(SUPPLIED RECORDS)
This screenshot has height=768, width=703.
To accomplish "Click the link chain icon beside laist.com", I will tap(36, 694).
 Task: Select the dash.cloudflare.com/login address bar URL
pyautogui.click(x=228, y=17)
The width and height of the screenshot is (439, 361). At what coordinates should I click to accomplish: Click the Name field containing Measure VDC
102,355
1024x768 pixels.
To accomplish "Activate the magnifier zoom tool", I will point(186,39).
--
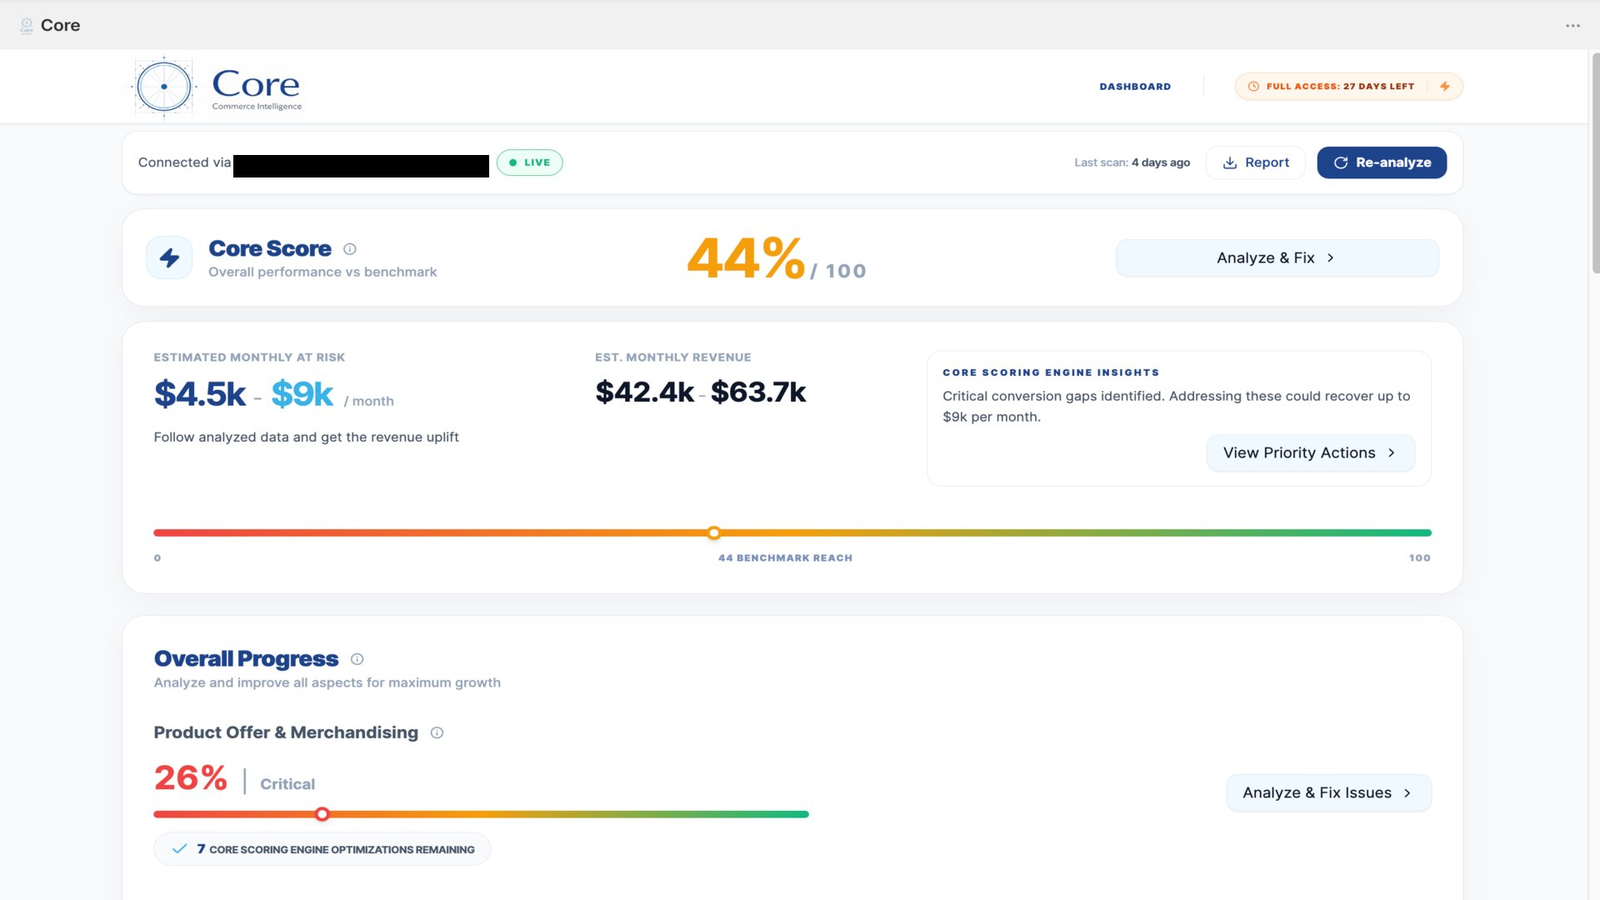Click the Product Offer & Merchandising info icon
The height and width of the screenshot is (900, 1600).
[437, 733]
---
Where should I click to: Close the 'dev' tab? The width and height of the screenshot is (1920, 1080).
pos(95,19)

(TO BE DONE) Repeat the part of the items that opens with the line containing "This screenshot has height=768, width=703." and closes with the line containing "pyautogui.click(x=228, y=17)", swapping "address bar" for "search field" and leaving everything else as it is.

(RESULT OF THIS EXERCISE)
This screenshot has height=768, width=703.
To accomplish "Click the link chain icon beside laist.com", I will tap(36, 694).
 Task: Select the dash.cloudflare.com/login search field URL
pyautogui.click(x=228, y=17)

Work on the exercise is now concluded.